Her saying she got lost is manipulative.

Manara · 16/12/2024 16:22

2025willbemytime · 16/12/2024 16:21

Her saying she got lost is manipulative.

Yes, if it's the nearest city centre why did she get lost? Is she unfamiliar with it?

moonshinepoursthroughmywindow · 16/12/2024 16:28

No, you did nothing wrong. She wanted to go on her own. She is presumably an adult. You don't have to right to force her to have company if she doesn't feel the need for it.

I walk around on my own a lot, including at night. I'm not frightened of doing so and I would be very irritated if someone tried to stop me.

MiniPantherOwner · 16/12/2024 16:31

I think it's a damaging message to send to women and girls that they can't walk through a busy town centre or residential area at 9pm. The biggest risk to women by far is men they know and often live with. I think curbing women's independence by fostering the idea that they can't go outside alone after dark is far more damaging than the very small risk of walking somewhere busy by themselves.

That doesn't mean that we shouldn't risk assess and take precautions. I used to finish work at 9pm on late night shopping day in the city centre. We all happily went our separate ways to walk home or catch the bus and anyone who thought that was unsafe would have been considered a bit odd. I did take the longer route home those evenings though rather than the short cut through the park. It would have been stupid to wander through a large mostly empty park by myself where a woman had previously been raped.

AutoP1lot · 16/12/2024 16:32

SallyWD · 16/12/2024 14:35

Honestly, I've been walking around alone at night since I was about 16. It's a completely alien concept to me that grown adults can't walk alone. It just doesn't make sense to me.
I'm 50, never been attacked by a random stranger. I don't know anyone who has. I do know plenty of people who've been assaulted by their partners though.

This. Yes, attacks by strangers can happen, but it's rare and I'd far rather take the tiny risk than limit my life by refusing to walk alone.

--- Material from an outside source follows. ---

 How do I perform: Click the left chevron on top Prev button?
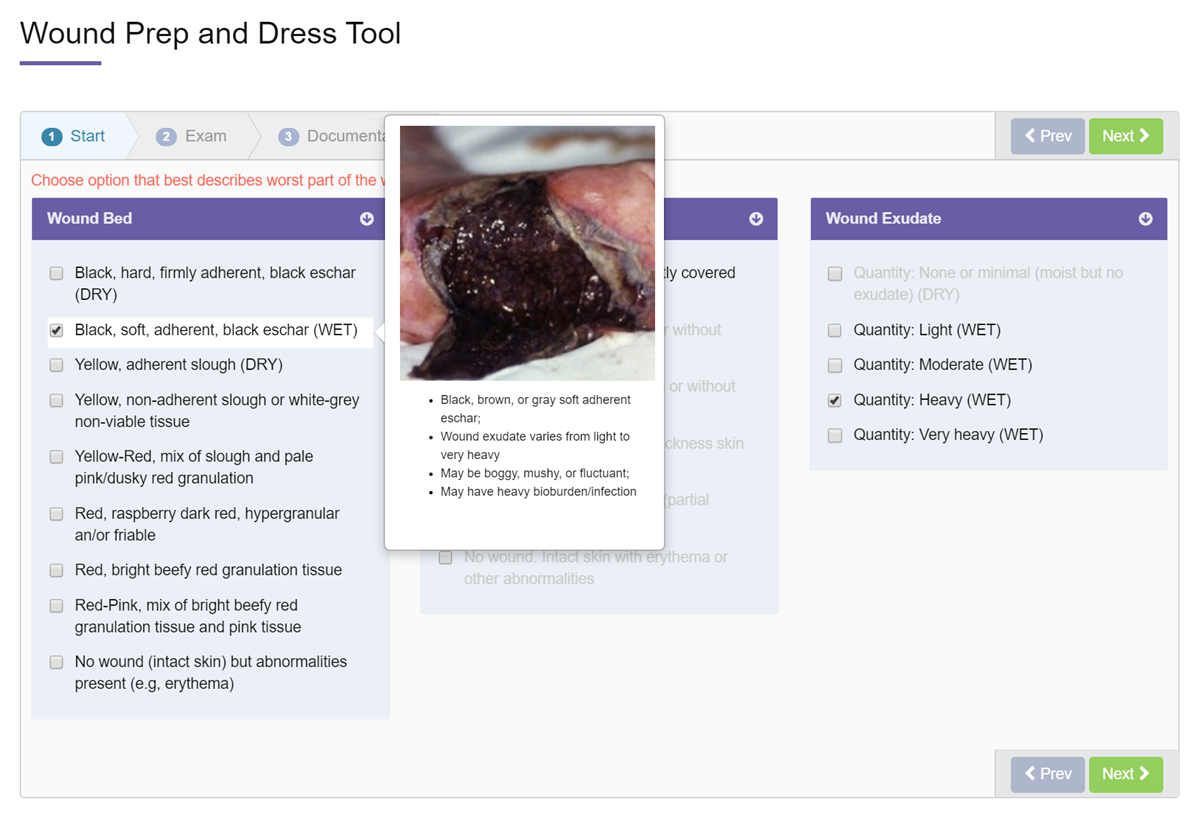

MartinCrieffsLemon · 16/12/2024 16:33

Stormyweatheroutthere · 16/12/2024 14:31

She's an adult. Presumably fully functional? She should be able to get herself home.
Without her dm coming to get her either...

I'm 30
My mom still came to pick me up from a late night at work, which I could have got home from, because she didn't want me to walk through town late
Some parents aren't MNers who abandon their children the moment they turn 18

irregularegular · 16/12/2024 16:34

You offered. She turned you down. You have clearly done nothing wrong.

And unless it is a dangerous area, I wouldn't even have offered!

Manara · 16/12/2024 16:36

MartinCrieffsLemon · 16/12/2024 16:33

I'm 30
My mom still came to pick me up from a late night at work, which I could have got home from, because she didn't want me to walk through town late
Some parents aren't MNers who abandon their children the moment they turn 18

Not picking up your 30yo children from a night out doesn't mean you have abandoned them.

My parents let me move to France when I was 19 for university, they must be abominable abandoners.